■ TASK TO COMPLETE: Examine the records and identify each line that includes the string "legend". Copy those lines.

■ RECORDS TO USE:
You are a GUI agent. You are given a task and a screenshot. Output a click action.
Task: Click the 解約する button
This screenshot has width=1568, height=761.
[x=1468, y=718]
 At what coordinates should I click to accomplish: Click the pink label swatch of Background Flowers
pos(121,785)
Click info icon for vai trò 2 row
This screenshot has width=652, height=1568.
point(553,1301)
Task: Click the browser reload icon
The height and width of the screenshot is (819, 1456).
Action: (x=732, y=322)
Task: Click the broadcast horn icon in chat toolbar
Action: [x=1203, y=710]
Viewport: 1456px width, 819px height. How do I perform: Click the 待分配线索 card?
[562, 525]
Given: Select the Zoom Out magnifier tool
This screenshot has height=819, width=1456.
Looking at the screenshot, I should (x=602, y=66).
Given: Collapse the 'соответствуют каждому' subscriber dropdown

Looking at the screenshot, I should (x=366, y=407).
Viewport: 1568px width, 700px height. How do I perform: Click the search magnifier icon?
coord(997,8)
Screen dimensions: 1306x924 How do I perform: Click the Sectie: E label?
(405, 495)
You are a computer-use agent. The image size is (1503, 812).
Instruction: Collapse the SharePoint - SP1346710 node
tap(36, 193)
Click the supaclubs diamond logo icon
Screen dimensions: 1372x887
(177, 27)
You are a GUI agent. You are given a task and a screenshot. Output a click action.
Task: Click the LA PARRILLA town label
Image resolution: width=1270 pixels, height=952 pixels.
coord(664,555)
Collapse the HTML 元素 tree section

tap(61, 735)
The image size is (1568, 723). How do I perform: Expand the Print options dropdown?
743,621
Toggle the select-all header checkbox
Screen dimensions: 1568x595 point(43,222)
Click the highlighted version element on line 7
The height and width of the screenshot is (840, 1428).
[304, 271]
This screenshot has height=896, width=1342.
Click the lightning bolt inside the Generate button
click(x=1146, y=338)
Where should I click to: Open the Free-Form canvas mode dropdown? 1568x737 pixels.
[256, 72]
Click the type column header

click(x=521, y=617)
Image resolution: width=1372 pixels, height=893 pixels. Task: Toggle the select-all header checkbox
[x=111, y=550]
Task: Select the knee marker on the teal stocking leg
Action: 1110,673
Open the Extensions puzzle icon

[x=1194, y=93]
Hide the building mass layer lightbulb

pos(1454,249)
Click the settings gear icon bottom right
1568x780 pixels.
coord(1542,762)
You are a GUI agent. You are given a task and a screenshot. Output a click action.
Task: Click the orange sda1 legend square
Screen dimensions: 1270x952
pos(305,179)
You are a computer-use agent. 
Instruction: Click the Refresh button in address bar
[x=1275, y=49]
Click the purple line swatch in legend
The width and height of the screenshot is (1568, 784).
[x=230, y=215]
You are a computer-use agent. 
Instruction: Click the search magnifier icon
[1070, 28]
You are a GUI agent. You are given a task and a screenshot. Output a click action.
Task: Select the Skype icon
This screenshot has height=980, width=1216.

■ SOLUTION TO THIS TASK:
Task: Click the orange sda1 legend square
Click the purple line swatch in legend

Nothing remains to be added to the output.